Thankfully, though, that's not me, not by a long shot. There has always been something about fiction (and, in my early years, about fantasy in particular) that opened to me worlds of imagination that echoed with the plain truths of the grandeur of living as a human being--truths that one could only struggle to find anywhere else (except, perhaps, in the works of the great Christian mystics). Now, fantasy is a broad and, unfortunately, a now shallow and much-diluted genre; one must do a bit of work to find out the deepest, calmest areas that are well worth a dive. 

One of those, of course, is C. S. Lewis' tremendous series, The Chronicles of Narnia, written for children, but possessing a grandeur and wisdom that often better rewards an adult reading of them than a child's. Most people who fall in love with the series tend to make favorites of the classic first installment (The Lion, the Witch, and the Wardrobe), or the nautical adventure of the third (The Voyage of the Dawn Treader), or the glorious cosmic resolution of the seventh (The Last Battle). I'm the only person I know who fell in love with the fourth book, The Silver Chair. This might be because it ventures into somewhat darker realms--overcast northern wastelands, lands of man-eating giants, and a subterranean empire ruled by a snake-like witch. But of all the Narnia books, this one does the best at having a single, cohesive quest at its center, and I was a child who loved the adventure of a good quest. It also, intriguingly, has moments in its narrative that have reflected, and spoken powerfully into, later experiences of my adult life. For instance, anyone who has ever wrestled with doubts about their Christian faith should read Puddleglum's speech to the Emerald Witch at the climax of the book: it is heart-rendingly true.

4.) Category: Biographies
        - Top Pick (childhood years): Hudson Taylor's Spiritual Secret, by Howard and Geraldine Taylor
        - Honorable Mentions: God's Smuggler, by Brother Andrew, and George Muller, by Basil Miller 

 As I came into my middle school years, one of the most formative influences on my faith was the legacy of great Christian heroes from the past. Our home was well-stocked with missionary biographies, and I've listed some of my favorites above. There are other biographies of the same people which are perhaps just as good, or better, but these books are the ones I read, and they struck me powerfully. Encountering J. Hudson Taylor's story of missionary courage and passionate reliance on God was life-changing for me, as was the account of Brother Andrew's willingness to risk it all for the sake of the persecuted church, and of George Muller's powerful prayer-life. There is almost nothing that God can use more powerfully to shape future missionaries and ministry leaders as the stories of his saints. Just last week I saw a testimonial from one of the young missionaries our church supports, who also claimed the influence of a J. Hudson Taylor biography as a turning-point in discerning God's call on his life.

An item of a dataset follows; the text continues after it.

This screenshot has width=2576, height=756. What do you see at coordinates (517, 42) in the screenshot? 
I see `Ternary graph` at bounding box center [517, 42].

So get these stories into the lives of your children, your grandchildren, and your own life too. It's my love of such stories that has led me to weave them into my weekly ministry as a pastor (many such biographical tales are available as sermon podcasts from the link to my church's website in the sidebar). See what God has done to transform the lives of his willing servants, and how he has shaken the nations through them--who knows but that he might choose to do the same through you.